🤖 AI Summary
Distinguishing LLM-generated from human-written peer reviews remains challenging, particularly when LLMs are used for editing or ghostwriting. Method: We propose the first hypothesis-free watermarking detection framework specifically designed for peer review scenarios. Our approach employs indirect prompt injection—such as font-based steganography and jailbreaking prompts—within PDF manuscripts to implicitly trigger LLMs to generate reviews embedding detectable watermarks. We design a lightweight watermark encoding scheme and integrate a statistically rigorous family-wise error rate control procedure—superior to Bonferroni correction—to ensure bounded false-positive rates and high detection power across multiple concurrent reviews. Contribution/Results: The framework requires no prior assumptions about human-written text, exhibits robustness against common adversarial defenses (e.g., paraphrasing, reformatting), achieves high watermark embedding success across diverse LLMs, and demonstrates empirically low false-positive rates and significantly improved detection performance over baseline methods.
📝 Abstract
Editors of academic journals and program chairs of conferences require peer reviewers to write their own reviews.

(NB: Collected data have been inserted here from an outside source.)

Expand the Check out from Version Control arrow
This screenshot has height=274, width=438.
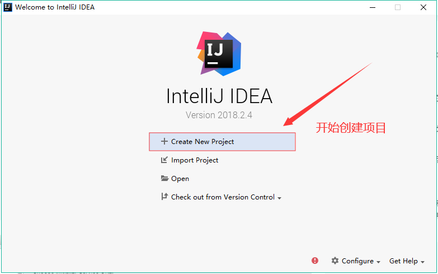click(x=279, y=198)
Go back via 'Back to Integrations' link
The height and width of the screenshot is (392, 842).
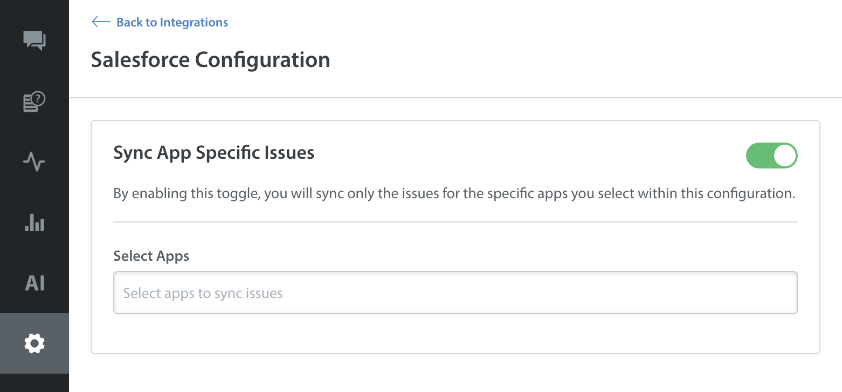tap(172, 22)
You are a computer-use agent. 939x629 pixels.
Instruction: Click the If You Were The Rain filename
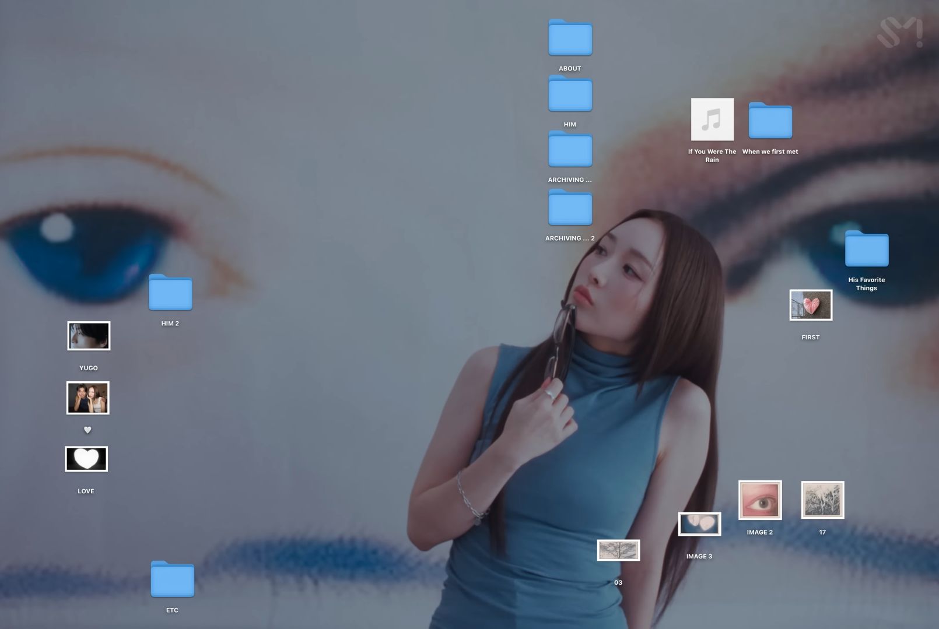[712, 156]
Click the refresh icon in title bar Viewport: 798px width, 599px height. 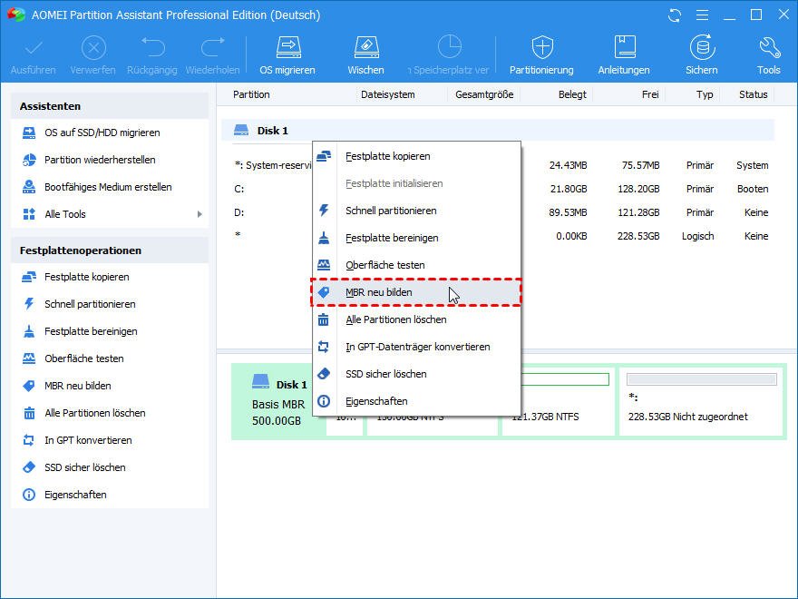coord(674,15)
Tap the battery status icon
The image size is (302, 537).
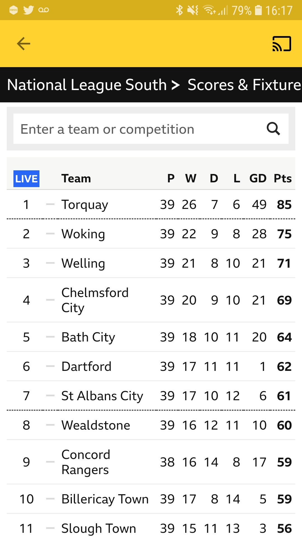[x=259, y=10]
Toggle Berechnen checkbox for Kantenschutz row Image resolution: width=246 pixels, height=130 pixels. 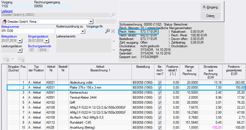pyautogui.click(x=160, y=92)
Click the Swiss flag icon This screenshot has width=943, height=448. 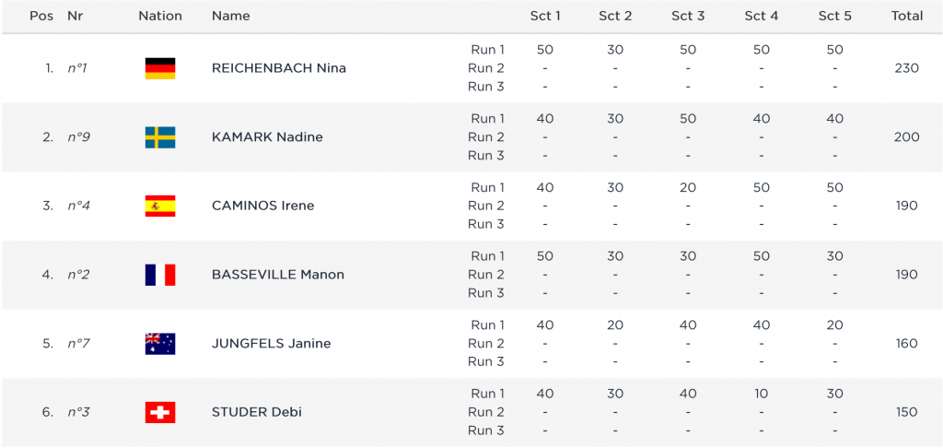click(160, 412)
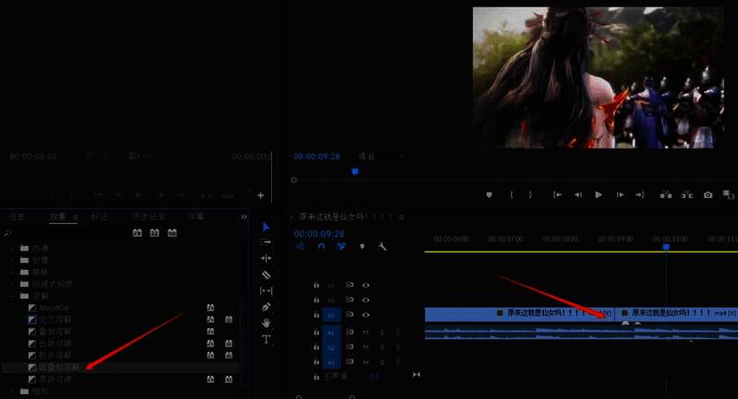Select the Razor tool
Viewport: 738px width, 399px height.
267,275
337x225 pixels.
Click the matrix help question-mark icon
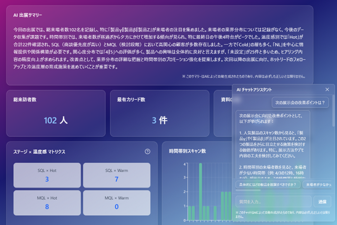147,151
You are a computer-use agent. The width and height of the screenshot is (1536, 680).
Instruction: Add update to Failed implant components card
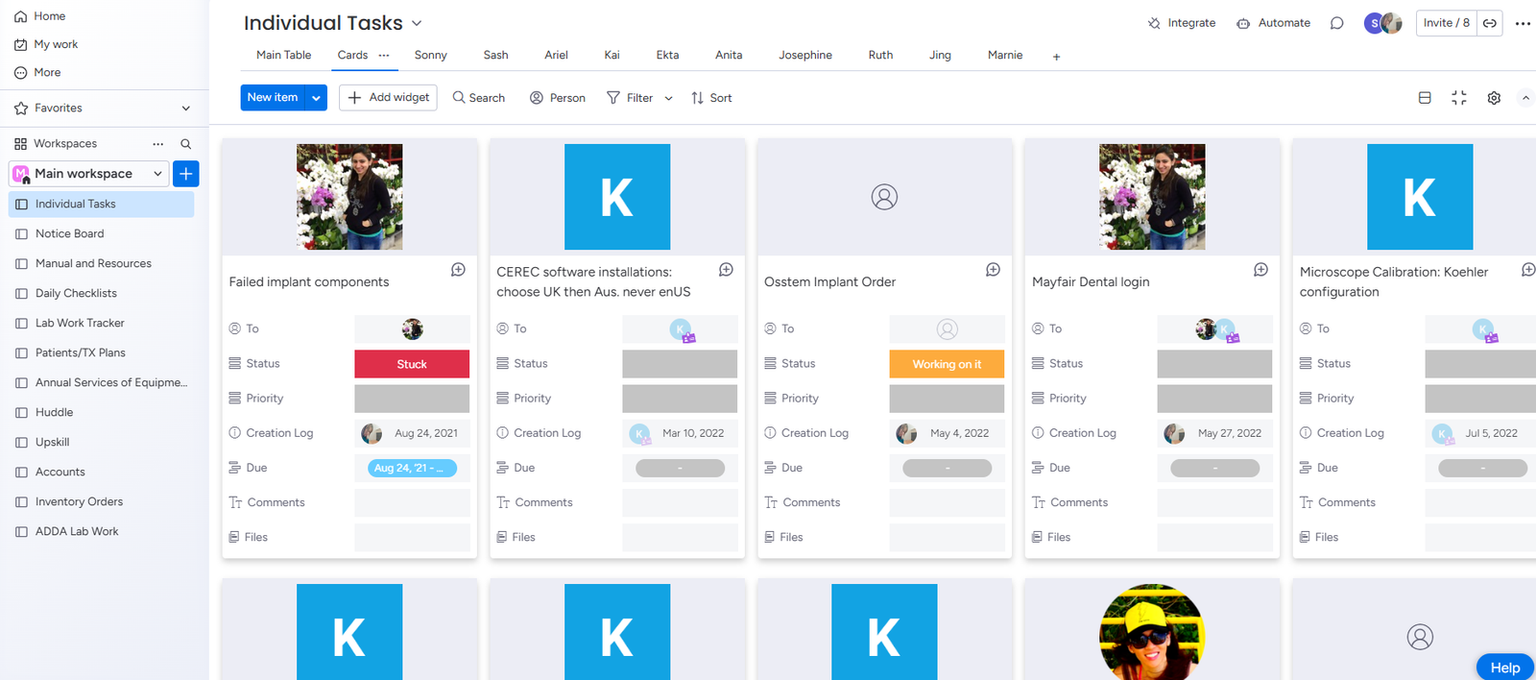[x=458, y=270]
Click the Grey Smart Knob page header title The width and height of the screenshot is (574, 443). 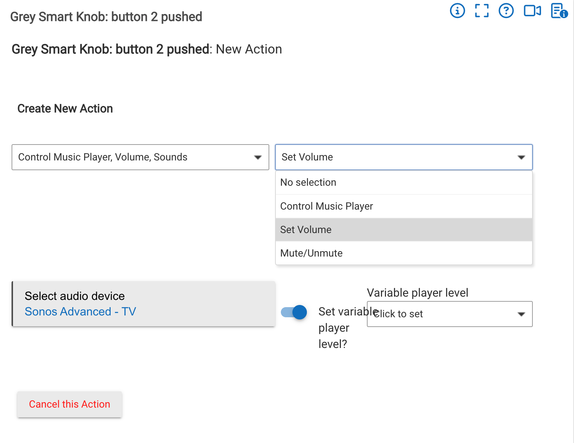(x=106, y=17)
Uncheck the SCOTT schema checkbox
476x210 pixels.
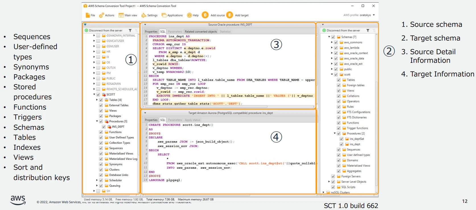(98, 94)
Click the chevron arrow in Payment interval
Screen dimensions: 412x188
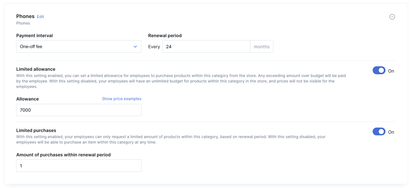(135, 47)
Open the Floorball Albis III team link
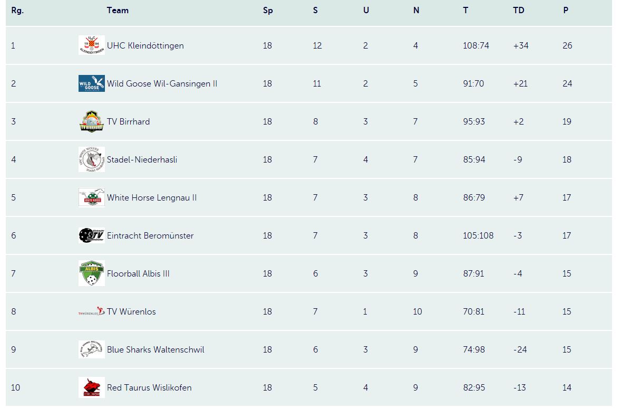The width and height of the screenshot is (621, 408). pyautogui.click(x=138, y=273)
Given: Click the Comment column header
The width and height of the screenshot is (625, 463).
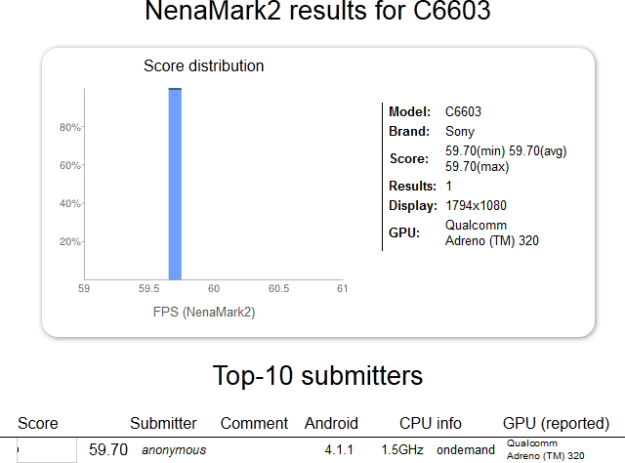Looking at the screenshot, I should [254, 423].
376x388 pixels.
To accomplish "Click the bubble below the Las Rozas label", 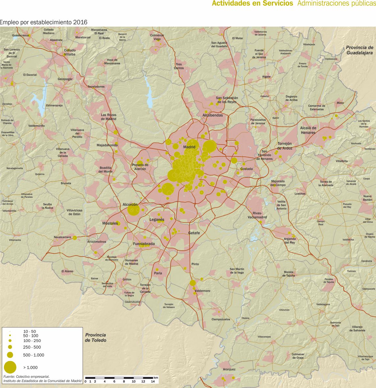I will [115, 132].
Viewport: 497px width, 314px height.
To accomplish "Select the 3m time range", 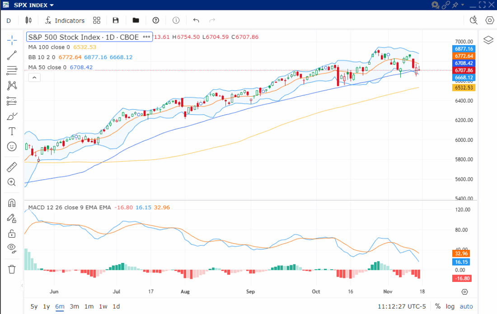I will pos(75,306).
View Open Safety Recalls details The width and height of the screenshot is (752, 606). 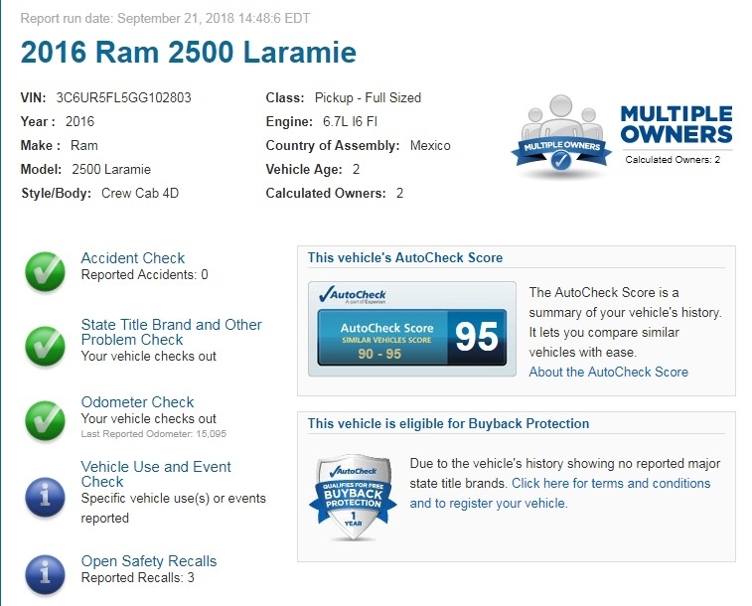[x=148, y=561]
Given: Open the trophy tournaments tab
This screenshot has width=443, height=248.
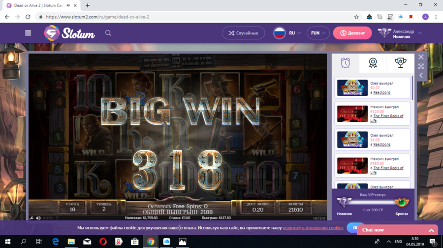Looking at the screenshot, I should [400, 62].
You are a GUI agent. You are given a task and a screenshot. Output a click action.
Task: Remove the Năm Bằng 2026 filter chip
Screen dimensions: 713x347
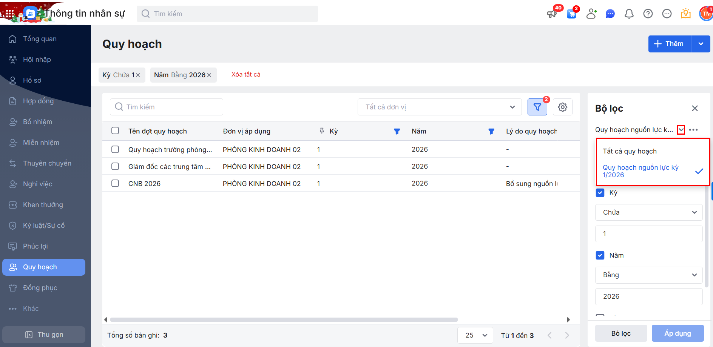click(209, 75)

However, there is growing concern about the rise of lazy reviewing practices, where reviewers use large language models (LLMs) to generate reviews instead of writing them independently. Existing tools for detecting LLM-generated content are not designed to differentiate between fully LLM-generated reviews and those merely polished by an LLM. In this work, we employ a straightforward approach to identify LLM-generated reviews - doing an indirect prompt injection via the paper PDF to ask the LLM to embed a watermark. Our focus is on presenting watermarking schemes and statistical tests that maintain a bounded family-wise error rate, when a venue evaluates multiple reviews, with a higher power as compared to standard methods like Bonferroni correction. These guarantees hold without relying on any assumptions about human-written reviews. We also consider various methods for prompt injection including font embedding and jailbreaking. We evaluate the effectiveness and various tradeoffs of these methods, including different reviewer defenses. We find a high success rate in the embedding of our watermarks in LLM-generated reviews across models. We also find that our approach is resilient to common reviewer defenses, and that the bounds on error rates in our statistical tests hold in practice while having the power to flag LLM-generated reviews, while Bonferroni correction is infeasible.